In the browser (OJS from CDN). An {ojs} cell runs Pyodide client-side:

```{ojs}
icare = (await import('https://esm.sh/wasm-icare@2')).loadICARE()
result = icare.then(i => i.computeAbsoluteRisk({ /* … */ }))
```

Migrating from v1

v1 was a single browser-only ES6 file loaded from a GitHub CDN. v2 is an npm package (Node + browser).
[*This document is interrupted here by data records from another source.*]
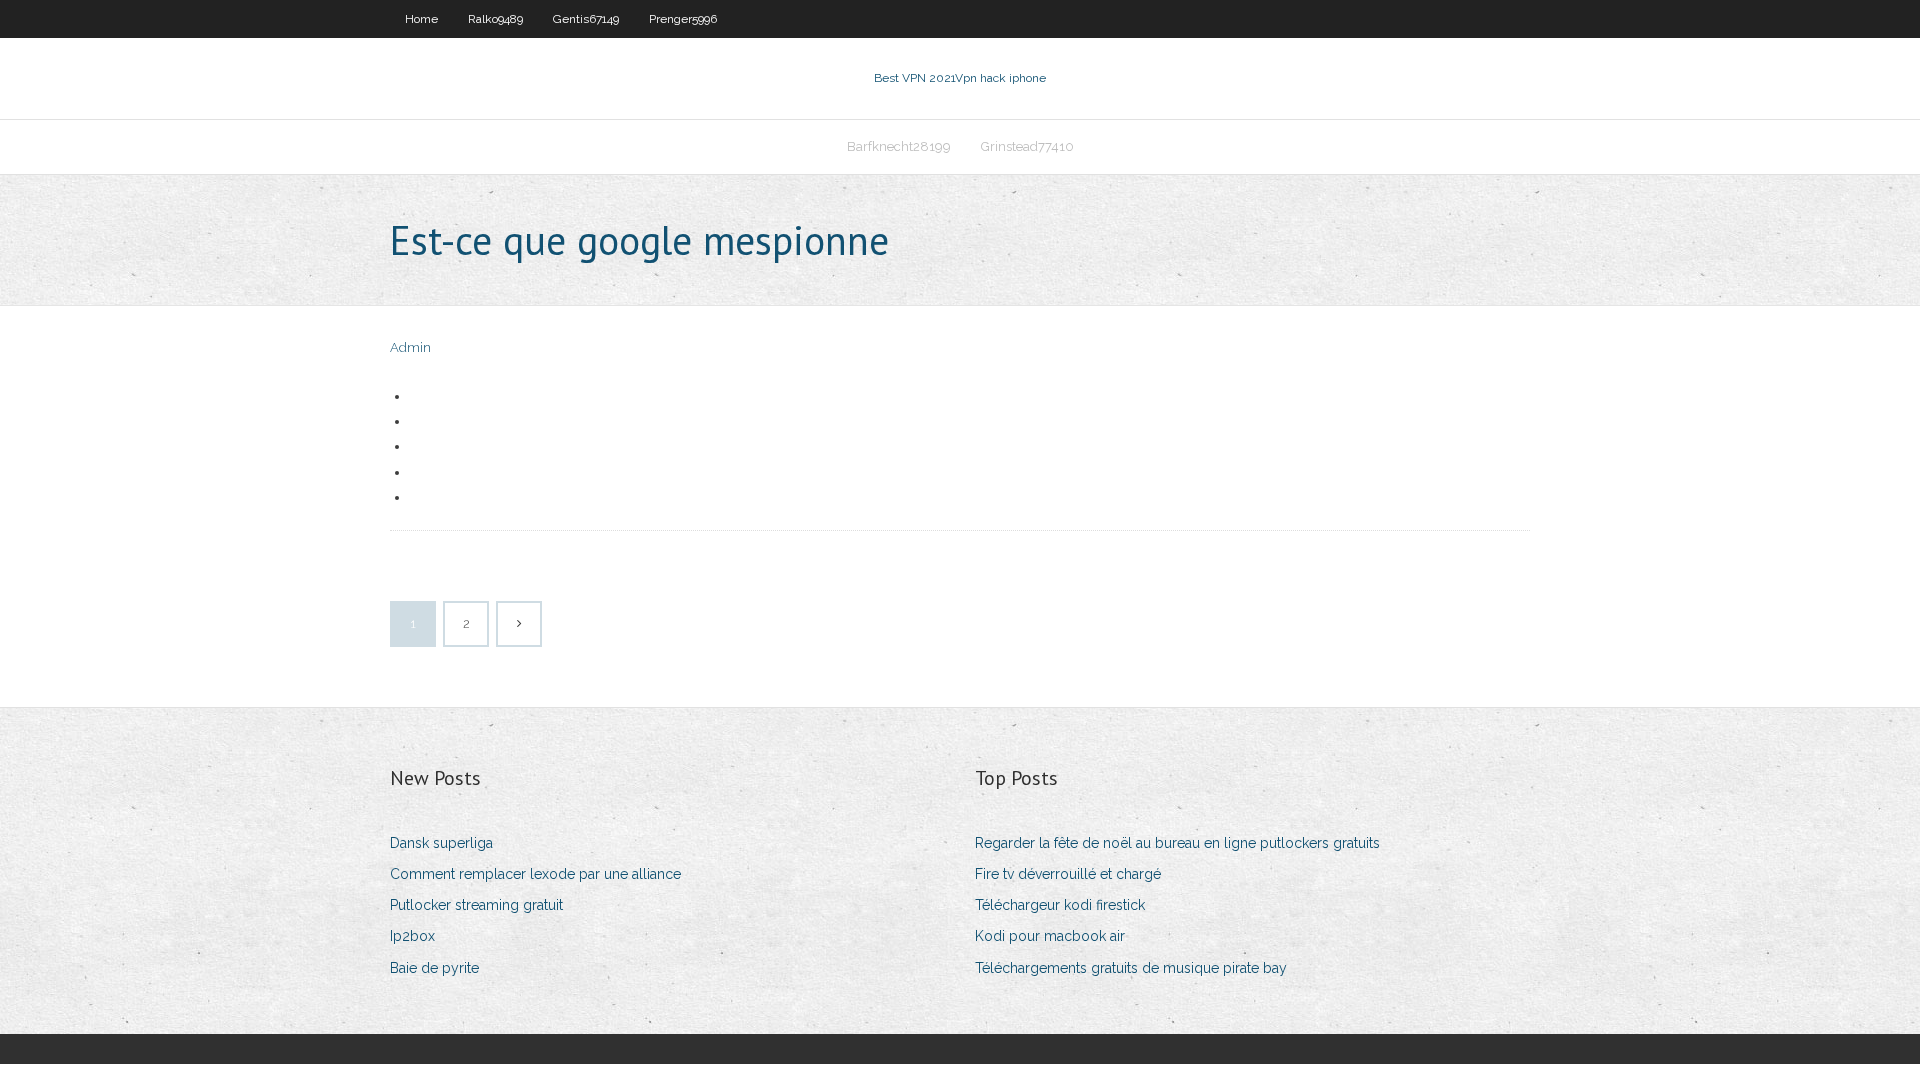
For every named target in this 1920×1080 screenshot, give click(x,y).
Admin (410, 347)
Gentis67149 (586, 19)
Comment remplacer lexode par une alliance (535, 874)
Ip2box (412, 936)
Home (421, 19)
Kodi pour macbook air (1050, 936)
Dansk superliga (441, 843)
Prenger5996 (683, 19)
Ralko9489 (495, 19)
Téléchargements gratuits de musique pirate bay (1131, 968)
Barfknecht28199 (899, 146)
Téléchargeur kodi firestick (1060, 905)
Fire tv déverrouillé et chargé (1068, 874)
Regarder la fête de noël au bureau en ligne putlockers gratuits (1177, 843)
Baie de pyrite (434, 968)
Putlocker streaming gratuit (476, 905)
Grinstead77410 (1027, 146)
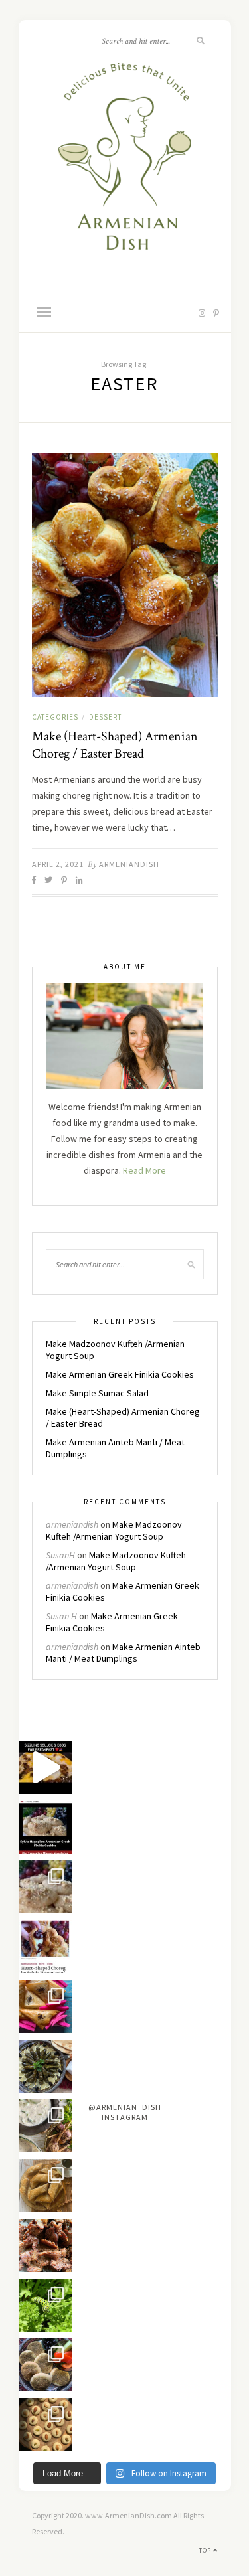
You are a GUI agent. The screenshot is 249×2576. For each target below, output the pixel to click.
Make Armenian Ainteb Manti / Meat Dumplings (123, 1652)
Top (206, 2550)
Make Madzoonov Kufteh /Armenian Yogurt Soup (114, 1530)
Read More (144, 1170)
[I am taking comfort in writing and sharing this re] (45, 1886)
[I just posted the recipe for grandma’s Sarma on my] (45, 2066)
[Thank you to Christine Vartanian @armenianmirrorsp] (45, 1946)
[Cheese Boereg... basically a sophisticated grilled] (45, 2006)
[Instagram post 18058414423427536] (45, 1767)
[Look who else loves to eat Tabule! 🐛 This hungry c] (45, 2305)
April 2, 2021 (58, 864)
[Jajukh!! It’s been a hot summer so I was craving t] (45, 2125)
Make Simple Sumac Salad (97, 1393)
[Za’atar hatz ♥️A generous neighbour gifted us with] (45, 2364)
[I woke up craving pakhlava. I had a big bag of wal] (45, 2185)
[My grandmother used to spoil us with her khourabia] (45, 2424)
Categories (55, 717)
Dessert (105, 717)
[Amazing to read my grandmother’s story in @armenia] (45, 1827)
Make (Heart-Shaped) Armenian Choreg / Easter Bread (115, 745)
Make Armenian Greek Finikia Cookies (120, 1374)
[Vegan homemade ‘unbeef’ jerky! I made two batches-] (45, 2245)
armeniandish (129, 864)
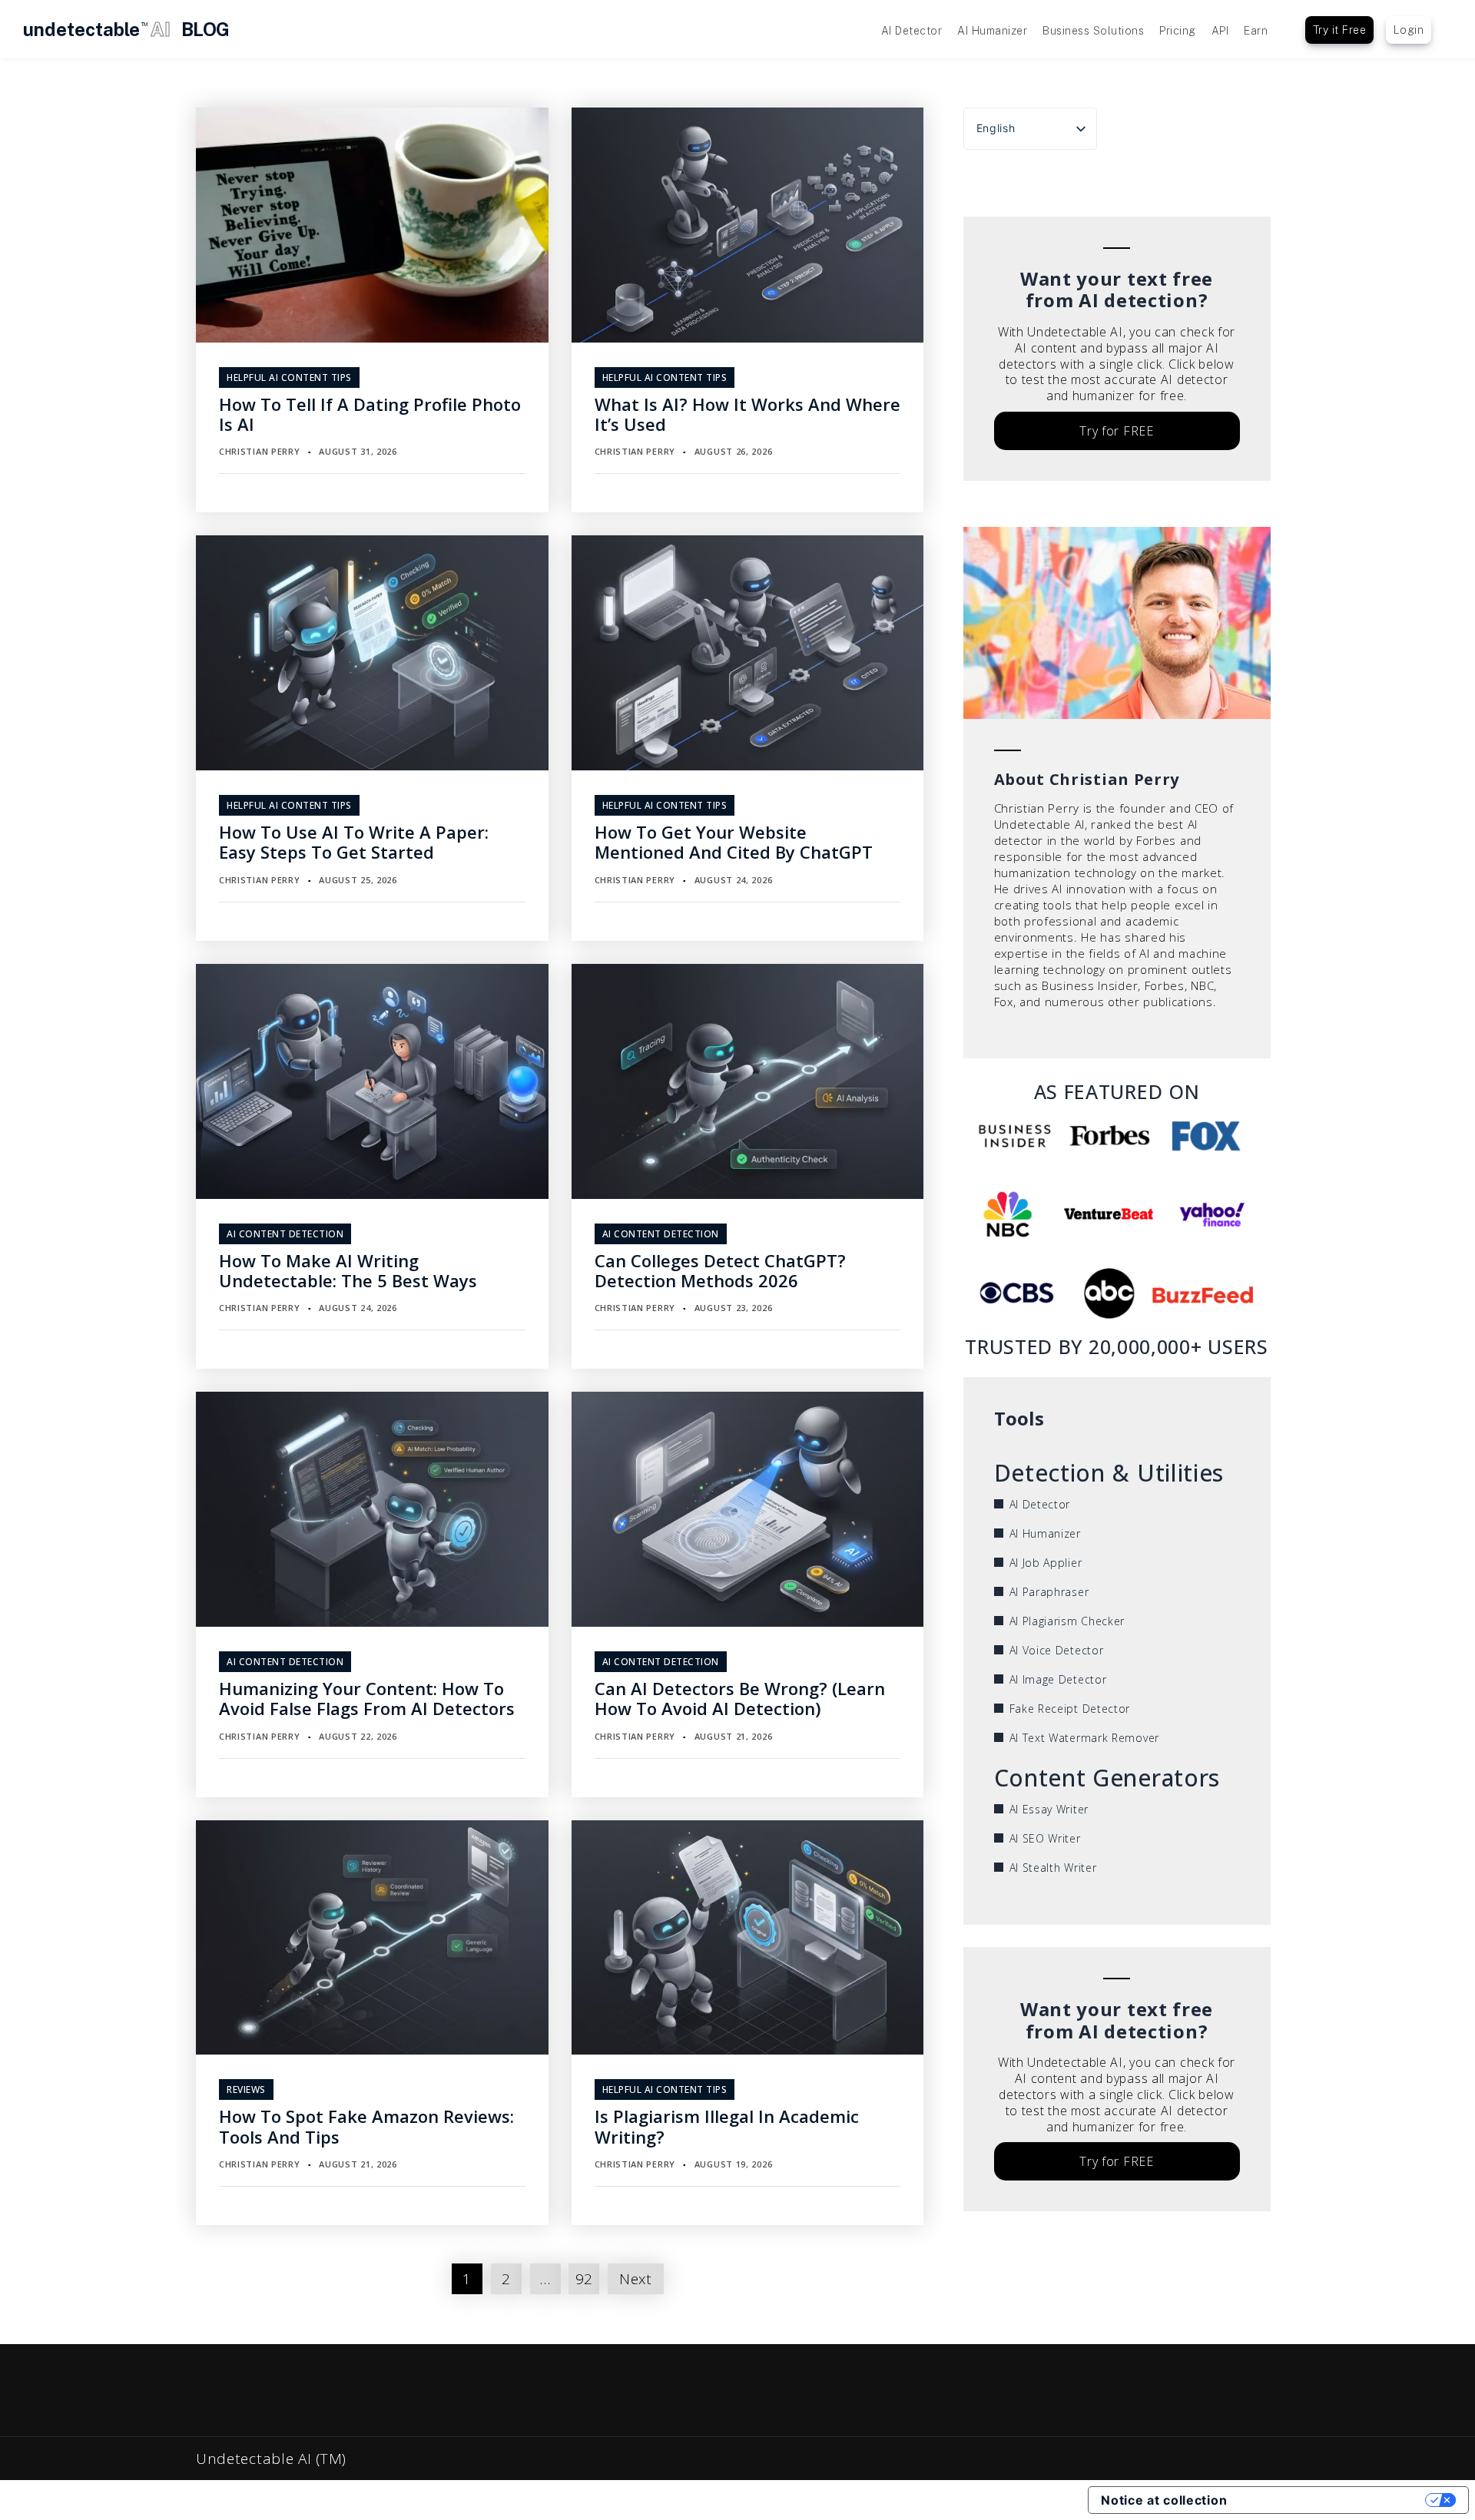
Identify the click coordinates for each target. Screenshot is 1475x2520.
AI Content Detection (285, 1233)
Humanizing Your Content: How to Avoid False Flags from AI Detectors (367, 1698)
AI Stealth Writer (1053, 1867)
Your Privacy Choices (1333, 2500)
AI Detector (912, 31)
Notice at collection (1164, 2500)
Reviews (246, 2089)
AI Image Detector (1058, 1679)
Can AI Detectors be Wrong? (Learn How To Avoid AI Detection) (740, 1698)
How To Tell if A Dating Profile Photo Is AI (370, 413)
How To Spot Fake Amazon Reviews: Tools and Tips (366, 2125)
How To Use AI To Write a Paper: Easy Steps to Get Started (354, 841)
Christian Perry (259, 451)
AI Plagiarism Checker (1067, 1621)
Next (635, 2279)
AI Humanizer (992, 31)
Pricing (1177, 31)
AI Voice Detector (1056, 1650)
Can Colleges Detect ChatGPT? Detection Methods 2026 (720, 1270)
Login (1409, 30)
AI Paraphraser (1049, 1592)
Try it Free (1340, 30)
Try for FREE (1116, 430)
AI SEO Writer (1045, 1838)
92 (584, 2279)
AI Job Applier (1045, 1562)
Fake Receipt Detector (1070, 1708)
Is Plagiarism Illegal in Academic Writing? (727, 2125)
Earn (1256, 31)
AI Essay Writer (1049, 1809)
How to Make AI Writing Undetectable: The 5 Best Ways (348, 1270)
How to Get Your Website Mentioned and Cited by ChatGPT (734, 841)
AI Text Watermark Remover (1084, 1737)
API (1220, 31)
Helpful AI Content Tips (289, 377)
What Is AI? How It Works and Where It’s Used (747, 413)
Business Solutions (1093, 31)
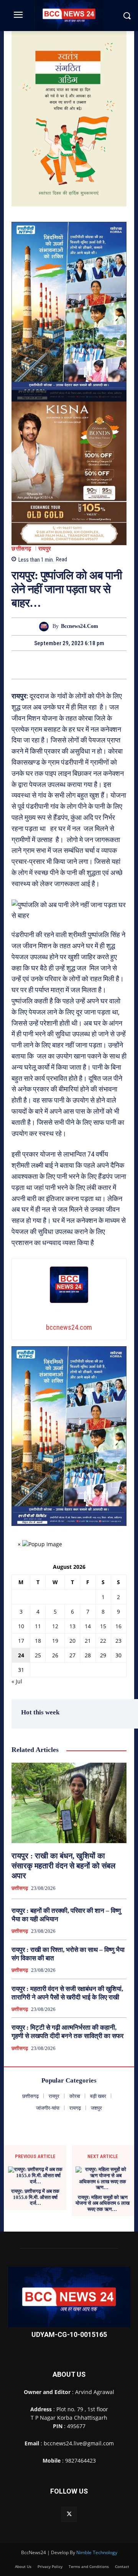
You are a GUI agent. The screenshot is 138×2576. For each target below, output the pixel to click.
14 (88, 1626)
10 (21, 1626)
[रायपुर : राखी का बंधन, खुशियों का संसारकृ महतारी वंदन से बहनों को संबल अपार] (69, 1803)
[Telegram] (77, 664)
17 (21, 1640)
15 (103, 1626)
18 (38, 1640)
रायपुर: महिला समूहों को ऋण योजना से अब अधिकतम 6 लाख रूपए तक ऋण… (103, 2203)
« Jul (17, 1681)
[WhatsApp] (95, 664)
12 (55, 1626)
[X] (60, 664)
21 (88, 1640)
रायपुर (44, 549)
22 (103, 1640)
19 (55, 1640)
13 (72, 1626)
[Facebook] (42, 664)
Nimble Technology (96, 2552)
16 (118, 1626)
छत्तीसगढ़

| v1 | v2 | |---|---| | loadWasmICARE() from cdn.jsdelivr.net/gh/…/wasm-icare.js | loadICARE() from wasm-icare (npm) or esm.sh/jsDelivr npm | | icare.compute_absolute_risk(...) (snake_case) | icare.computeAbsoluteRisk(...) (camelCase) | | all params as fetchable URLs | DataInput union: path / URL / File / Blob / columns / rows / Arrow | | positional/URL-only arguments | a single camelCase options object per method | | results as JSON strings | typed-array columns + plain-object metadata | | runs on the main thread | module Web Worker by default (browser) |

The v1 git tag and its CDN path remain available for existing deployments.

Demonstration

iCARE-Lit, a literature-based breast-cancer absolute risk model, is deployed as a web application here: https://github.com/jeyabbalas/icare-lit. (v1 usage notebooks are on ObservableHQ.)

License

Wasm-iCARE is open-source licensed under the MIT License.

References

  1. Balasubramanian JB, Choudhury PP, Mukhopadhyay S, Ahearn T, Chatterjee N, García-Closas M, Almeida JS. Wasm-iCARE: a portable and privacy-preserving web module to build, validate, and apply absolute risk models. JAMIA open. 2024 Apr 8;7(2).